Records to use:
┄┄┄┄┄┄┄┄┄┄┄┄┄┄┄┄┄┄┄┄

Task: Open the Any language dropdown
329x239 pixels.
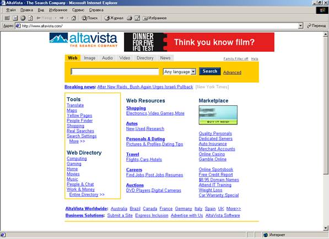Action: point(180,72)
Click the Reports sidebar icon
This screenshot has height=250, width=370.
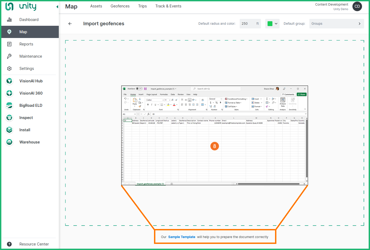pos(9,44)
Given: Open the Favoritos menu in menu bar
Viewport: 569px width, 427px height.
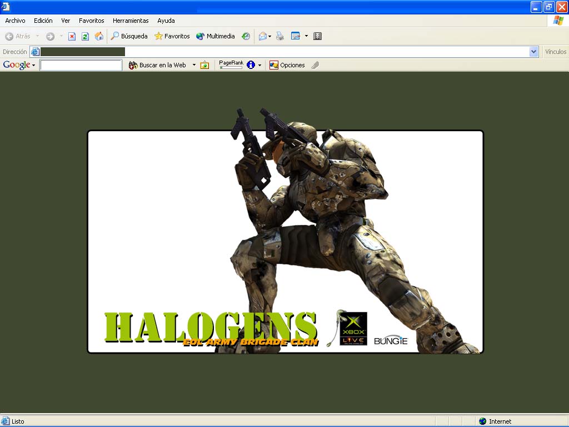Looking at the screenshot, I should 91,21.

┄┄┄┄┄┄┄┄┄┄┄┄┄┄┄┄┄┄┄┄

Work required: Going through the records above, count the lines that hold the string "Open" and give only the total.

Finished task: 2